皇帝陛下、今宵あなたを殺害いたします―復讐するのに溺愛しないでください―【コミカライズ原作】
さっきのカルム団長の態度を思えば、冷たい牢獄にでも入れられるのかと思っていたけれど――どうやら痛めつけられることはなさそうだ。
⋯⋯とはいえ、気を抜くことはできない。
もう昔の優しいルイナードは、いないんだから⋯⋯。
毛布はソファの上へと畳み、ぐるりと見回す。
壁には歴代の皇帝の肖像画が並び、大剣や短剣などといったコレクションが吊り下げられている。興味を惹かれた私は、それらに歩み寄り、しばし物色するように部屋の中を動いていた。
「おい、お呼びだ。いくぞ」
数分後、腰元に大きな剣をぶら下げたカルム団長が戻ると、そのまま謁見の間へととおされた。
私は処刑場へ赴くような気分で、ふらりとソファからたちあがり、仕方なく重層なその扉を彼のあとに続いてくぐる。
ここまで来て、さすがに逃げられるとは思っていない。部屋の外にも数名の騎士が張り付いていて、とても逃げ出せる状況では無い。

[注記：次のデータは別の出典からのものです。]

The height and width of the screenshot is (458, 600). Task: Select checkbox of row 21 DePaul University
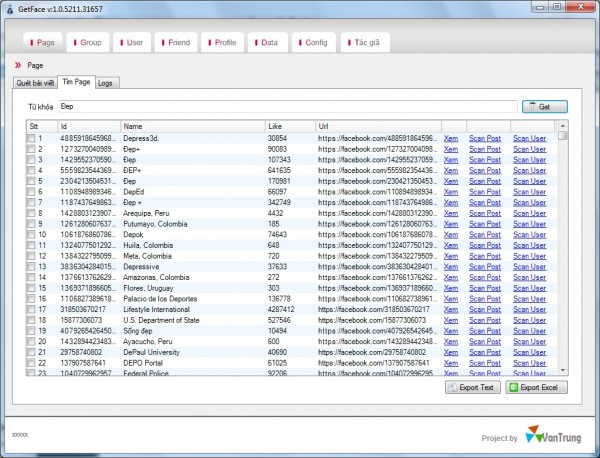click(x=32, y=353)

鉛を飲んだような気持ちのまま足を動かし、まだ誰もいない玉座へつながるレッドカーペットの上で、膝をついて首を折る。
さっきと同様にこの部屋も温かい。なのに力を抜けば全身がガクガクと震えそうだ。
恐怖か、それとも緊張か。その正体は考えない。何より怖気づく姿など見せたくないから。カルム団長にも、あの男にも。
そう強く決意していたはずなのに―――。